PROBLEM TO SOLVE:
In your copy, repeat the records exactly and leave out the pictures.

=-=-=-=-=

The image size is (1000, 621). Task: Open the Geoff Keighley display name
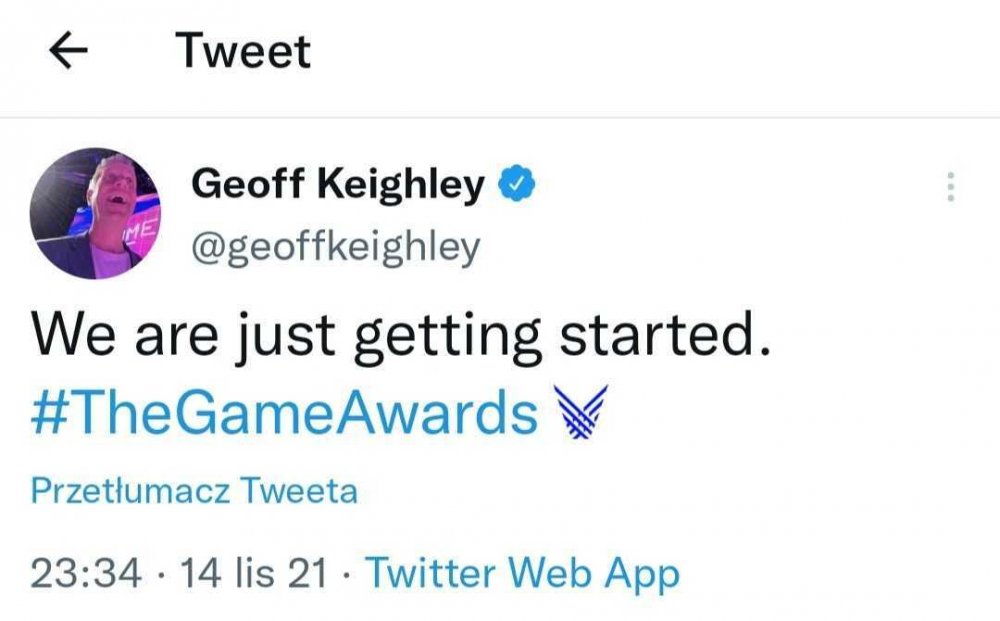[x=338, y=185]

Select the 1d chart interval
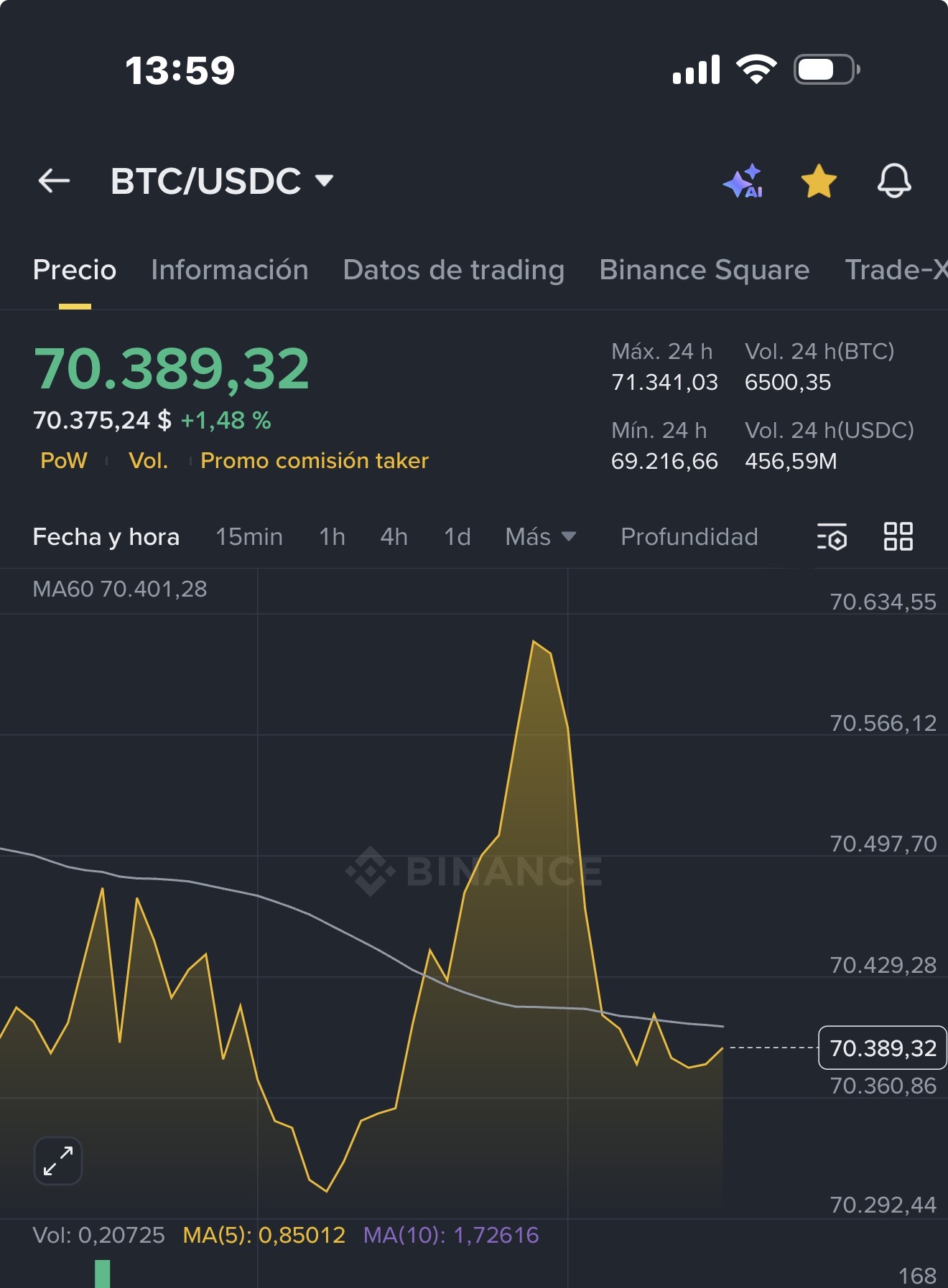457,537
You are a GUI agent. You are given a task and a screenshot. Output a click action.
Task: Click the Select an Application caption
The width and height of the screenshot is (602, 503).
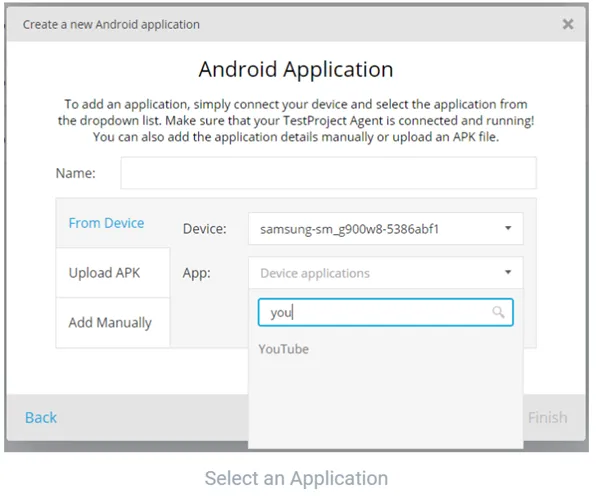coord(296,478)
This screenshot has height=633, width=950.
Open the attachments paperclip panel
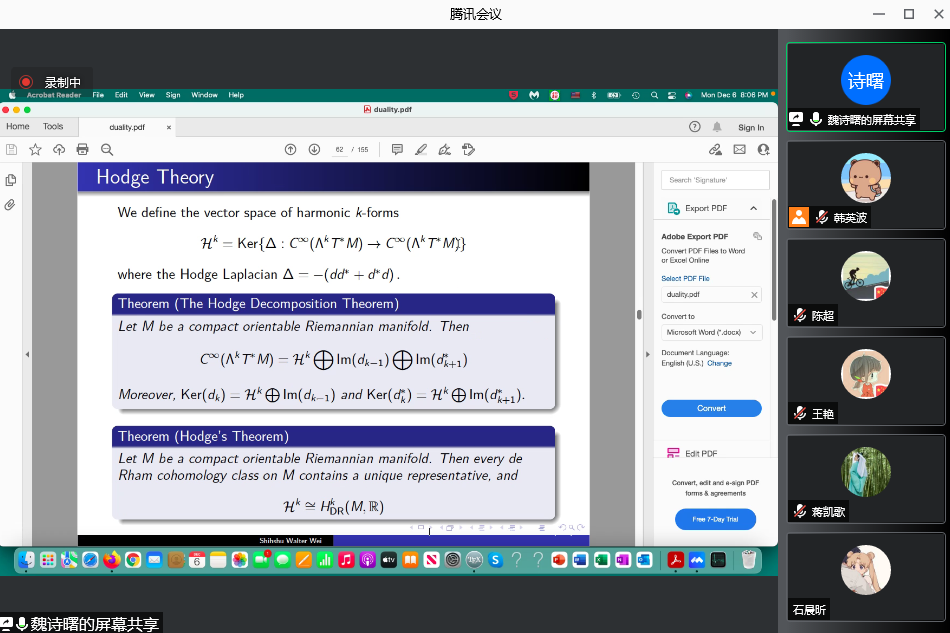[x=11, y=205]
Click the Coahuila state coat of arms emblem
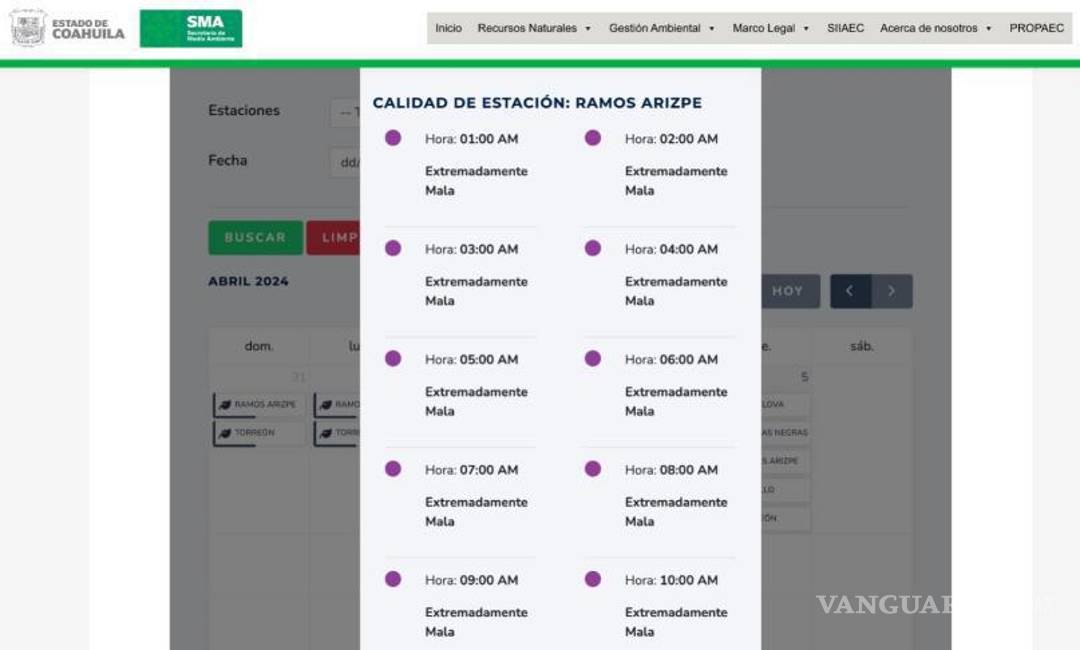 pos(28,27)
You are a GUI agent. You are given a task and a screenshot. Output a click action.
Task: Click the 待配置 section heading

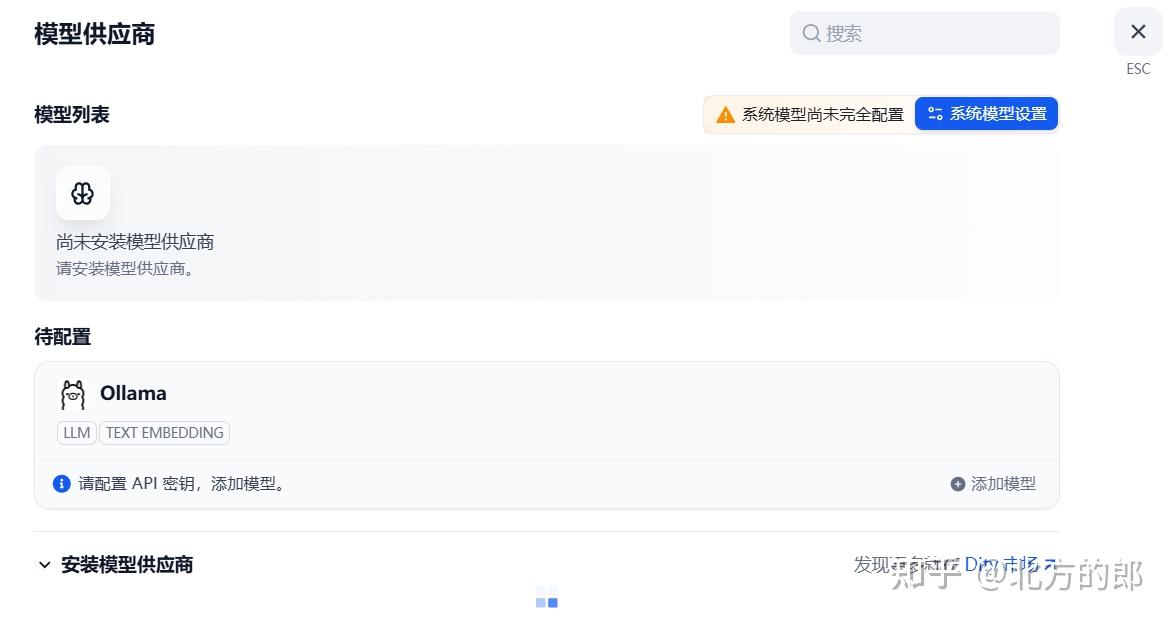tap(61, 337)
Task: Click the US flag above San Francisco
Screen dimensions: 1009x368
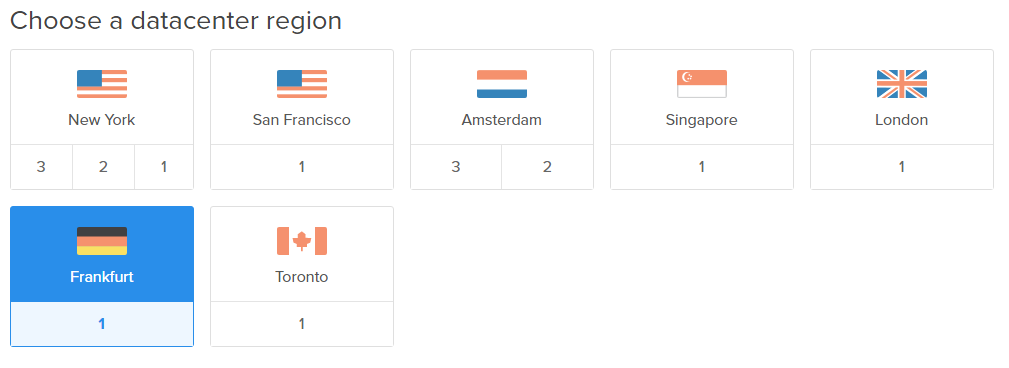Action: 302,84
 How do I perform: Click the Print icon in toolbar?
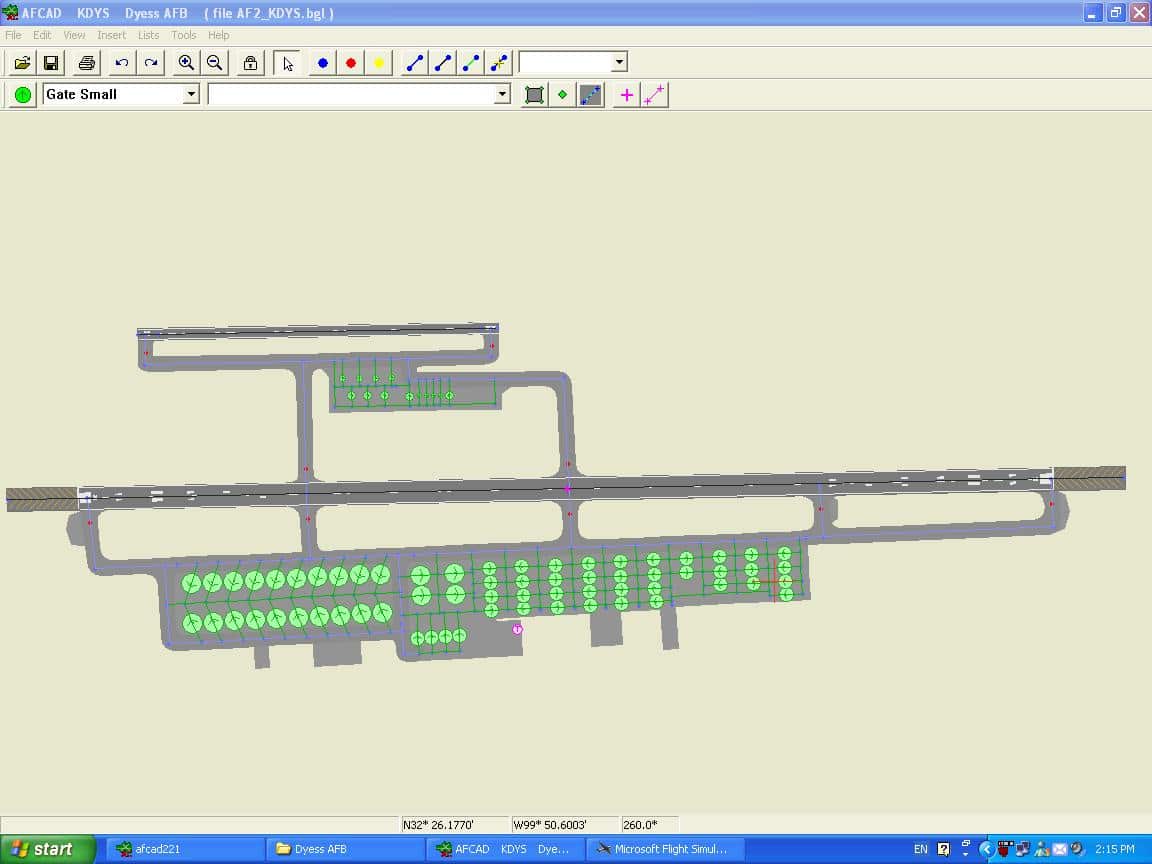click(87, 63)
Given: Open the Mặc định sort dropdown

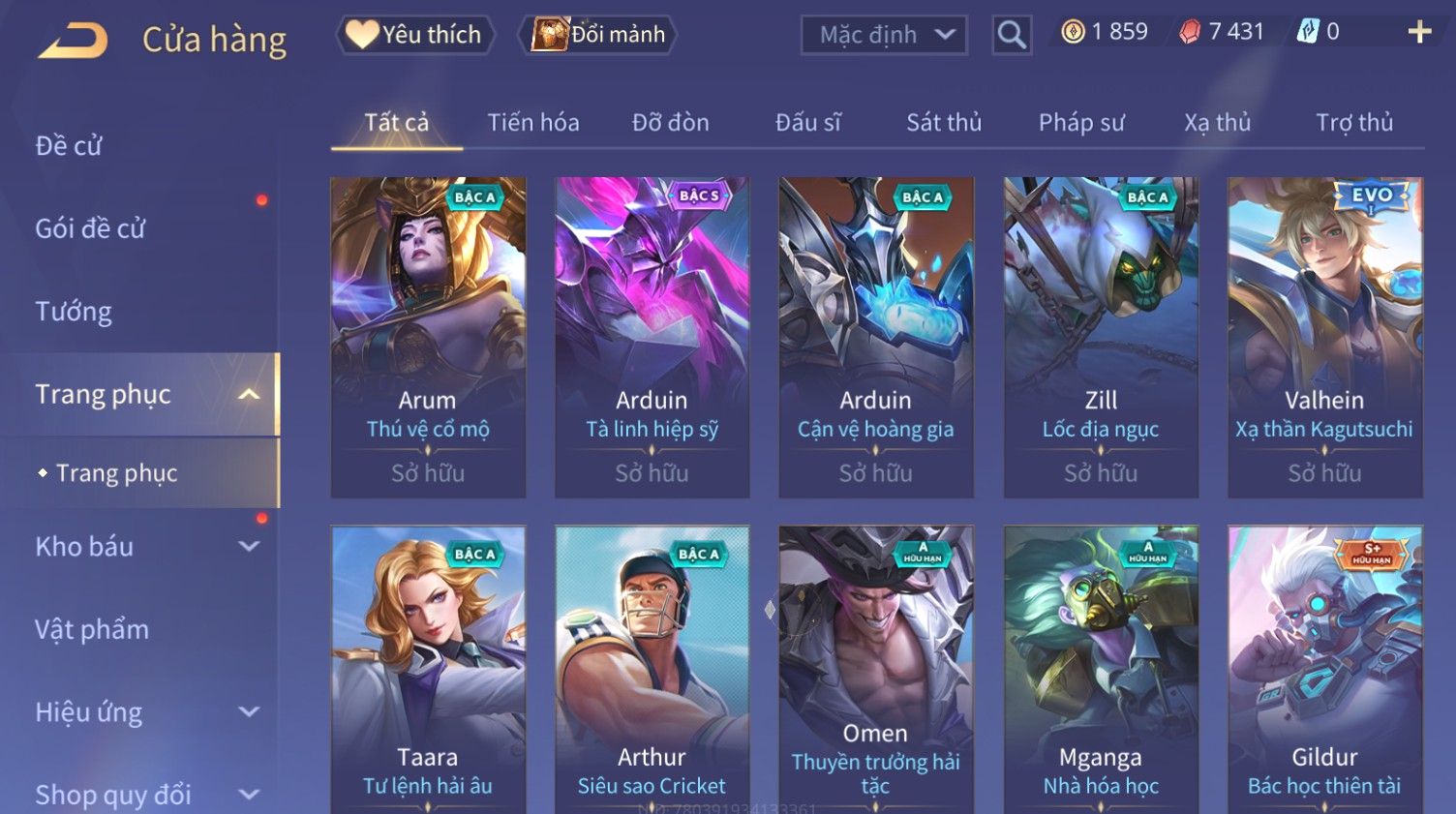Looking at the screenshot, I should pos(884,35).
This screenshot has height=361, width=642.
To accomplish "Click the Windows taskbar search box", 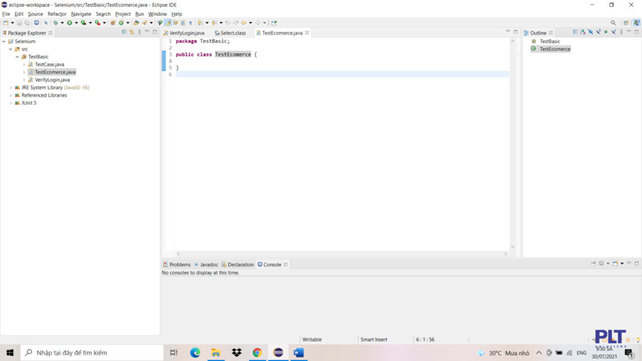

=-=-=-=-=

EXERCISE SOLUTION:
The image size is (1000, 621). Task: Open the Geoff Keighley display name
[x=338, y=185]

Select the 1d chart interval
457,537
You are a GUI agent. You are given a task and a screenshot. Output a click action.
Task: Click the Select an Application caption
The width and height of the screenshot is (602, 503).
coord(296,478)
This screenshot has height=633, width=950.
Open the attachments paperclip panel
[x=11, y=205]
Click the Coahuila state coat of arms emblem
 pos(28,27)
You are a GUI agent. You are given a task and a screenshot. Output a click action.
Task: Click the 待配置 section heading

tap(61, 337)
Task: Click the US flag above San Francisco
Screen dimensions: 1009x368
Action: 302,84
 How do I perform: Click the Print icon in toolbar?
click(87, 63)
Given: Open the Mặc định sort dropdown

Looking at the screenshot, I should pos(884,35).
This screenshot has height=361, width=642.
To accomplish "Click the Windows taskbar search box", 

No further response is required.